As part of its organizational restructuring effort to protect the health of the consumers, the Ministry of Health and Welfare (formerly known as the Department of Health, Executive Yuan) combined the organizations formerly known as the Bureau of Food Safey, Bureau of Pharmaceutical Affairs, Bureau of Drug and Food Analysis and Bureau of Controlled Drugs under the Department of Health into the Food and Drug Administration, Department of Health on January 01 of 2010. On July 23 of 2013, as part of the Executive Yuan’s organizational restructuring, the Taiwan Food and Drug Administration under the Ministry of Health and Welfare was established. The restructured organization not only greatly shortened the time taken to plan and implement management policies, but also promoted the transparent, rapid and diverse disclosure of food and drug information, guaranteeing safety of the quality of food, drug, medical device and cosmetic products for all consumers.
Service items
Pharmaceutical Management
The pharmaceutical management framework encompasses procedures from product development to market approval, including R&D, pre-clinical studies, clinical trials, application for market approval, manufacturing and post-market management. Each of these steps shall comply with various good practice (GxP) standards and regulations. In addition, comprehensive pharmaceutical management policies has been established through the harmonization of international regulations, production sources control, pre-marketing control, post-marketing surveillance, and management of product distribution and pharmaceutical vendors. These are all effective strategies to ensure the safety, efficacy and quality of the pharmaceutical products.
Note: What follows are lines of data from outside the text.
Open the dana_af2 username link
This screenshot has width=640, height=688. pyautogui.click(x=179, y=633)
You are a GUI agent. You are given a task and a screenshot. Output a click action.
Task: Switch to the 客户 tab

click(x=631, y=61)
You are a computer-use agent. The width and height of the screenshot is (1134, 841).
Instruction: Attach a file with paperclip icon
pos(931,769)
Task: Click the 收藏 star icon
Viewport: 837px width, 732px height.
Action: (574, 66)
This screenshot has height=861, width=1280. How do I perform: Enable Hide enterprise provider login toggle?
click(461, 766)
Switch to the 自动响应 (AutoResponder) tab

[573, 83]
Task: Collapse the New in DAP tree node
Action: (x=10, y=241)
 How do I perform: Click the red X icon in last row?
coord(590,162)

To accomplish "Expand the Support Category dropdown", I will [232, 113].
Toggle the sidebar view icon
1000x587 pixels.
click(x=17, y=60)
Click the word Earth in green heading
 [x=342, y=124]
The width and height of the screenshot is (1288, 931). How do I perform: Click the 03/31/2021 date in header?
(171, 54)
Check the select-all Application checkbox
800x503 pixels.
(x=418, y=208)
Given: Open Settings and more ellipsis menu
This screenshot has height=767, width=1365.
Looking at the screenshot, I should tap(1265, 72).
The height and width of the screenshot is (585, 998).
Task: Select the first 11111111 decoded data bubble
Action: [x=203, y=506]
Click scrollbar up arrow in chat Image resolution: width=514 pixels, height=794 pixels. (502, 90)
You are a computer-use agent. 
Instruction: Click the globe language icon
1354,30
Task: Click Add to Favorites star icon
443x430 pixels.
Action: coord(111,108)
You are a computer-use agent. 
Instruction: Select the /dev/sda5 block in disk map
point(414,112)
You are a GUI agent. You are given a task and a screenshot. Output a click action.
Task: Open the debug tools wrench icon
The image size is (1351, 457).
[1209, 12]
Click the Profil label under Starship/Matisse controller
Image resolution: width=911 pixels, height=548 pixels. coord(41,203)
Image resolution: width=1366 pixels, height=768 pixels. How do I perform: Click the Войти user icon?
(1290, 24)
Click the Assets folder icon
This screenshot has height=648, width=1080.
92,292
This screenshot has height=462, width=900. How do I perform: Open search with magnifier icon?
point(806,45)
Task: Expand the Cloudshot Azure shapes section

Medical Devices Management
The framework of medical device management is centered on protection of consumers. It establishes corresponding regulatory mechanisms for the phases from product design, pre-clinical testing, clinical trial, pre-market application, to marketing. By covering fully the “design,” “production,” and “sale” of total product life cycle management system, the safety, effectiveness, and quality of medical devices are efficiently managed. Furthermore, to respond to the international regulatory trends and cope with the ever-changing environment, regulatory policies that may keep pace with the times and can be in line with international trends are being developed at an accelerated rate to promote the industry development.
Cosmetic Management
The cosmetic management system is divided into production source control, pre-market management, and post-market surveillance. Source control management includes ensuring that manufactories comply with the Establishment Standards for Cosmetics Manufactory and Cosmetics Good Manufacturing Practice Regulations (GMP). Pre-market management includes registration specific-purpose cosmetics. Post-market surveillance that focuses on implementing cosmetics quality surveillance programs, joint audits spanning multiple counties and cities, establishing a product adverse event reporting system for cosmetics, monitoring of domestic and global cosmetic safety alerts regularly, and strengthening consumer awareness of safe cosmetics use to create a comprehensive cosmetics quality and safety protection network.